The fate of the giant Schesutte has similarly long been presumed to be lost. Architectural designs for the Patriarch’s palace expansion of 1628 confirm that it was still extant at that time, but literary evidence from the 1707 Longstaff Annals indicate that by that time, Karik was the last remaining of the Sentinels. The long and prosperous reign of Kathan Kizer is today best known for the unfortunate events at its end, when Kathan’s daughter Ibarra infamously attempted to seize rightful power and establish a hereditary succession. Yet the lengthy conflict between Kathan and a series of Patriarchs and Matriarchs is the context, I argue, of the end of Schesutte. In 1686 the Emperor’s conflict with the Patriarch Zoender reached a head over the construction of the Greysmoke Temple in Rhenea, an action which the Emperor vigorously opposed (in fact demanding the demolition of the half-completed edifice), sparking a series of riots in the district. Little is known of the aftermath of these riots, except that the Patriarch was able to force the Emperor to concede, and the temple was allowed to stand.
But here the mystery deepens.
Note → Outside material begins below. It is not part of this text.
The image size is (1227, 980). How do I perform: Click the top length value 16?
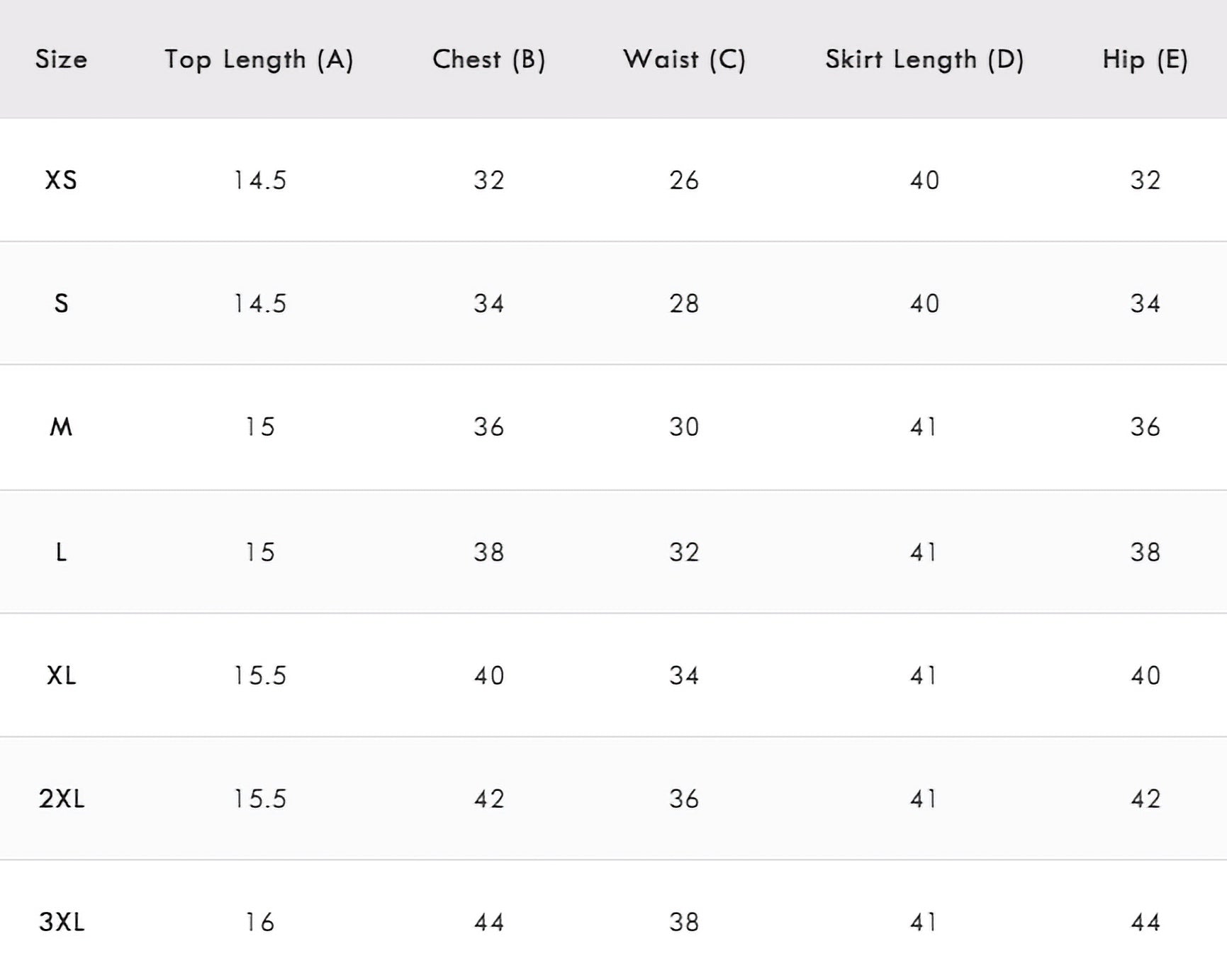pyautogui.click(x=259, y=922)
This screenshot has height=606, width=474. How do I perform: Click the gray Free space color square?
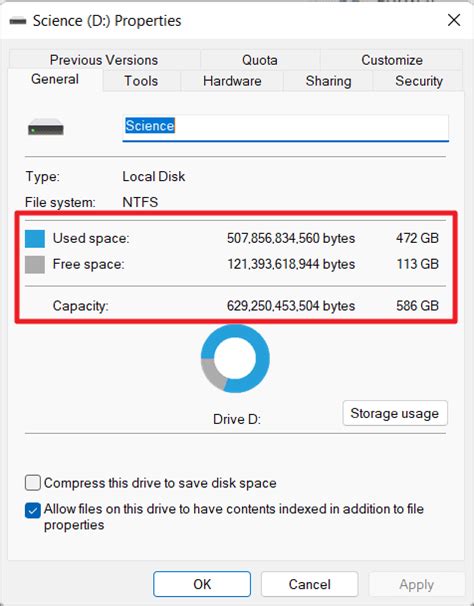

On the frieze above the Temple’s grand atrium, there is a pair of great diorite arms, seamlessly integrated with the diorite of the frieze itself, or so it has been thought. My research on the matter suggests, however, that the diorite used in the construction of the frieze and indeed much of the temple is of a different provenance than that of the arms. The yellow-brown flecks in the latter are persuasive evidence that they come from elsewhere. It is my proposition today, admittedly one which demands further textual inquiry, that the giant Schesutte was involved in the defense of the Greysmoke Temple, during which conflict its arms were amputated beyond the ability to be repaired. These arms, theologically irrelevant and architecturally unique, stand as a silent memorial to the fall of the Patriarch’s Sentinel.
This raises the question, however, of what has happened to the rest of Schesutte. Could there be further architectural evidence at the Greysmoke Temple, either in the grand chambers themselves or in the temple crypt? And, while it would be folly at this point to speculate needlessly, could some or all of Schesutte remain intact, either at the Temple or elsewhere? Lastly, where is Schesutte’s amulet? This I concede is a significantly more challenging question to answer, but one which I suggest, based on these preliminary results, ought to invite careful attention from the Society.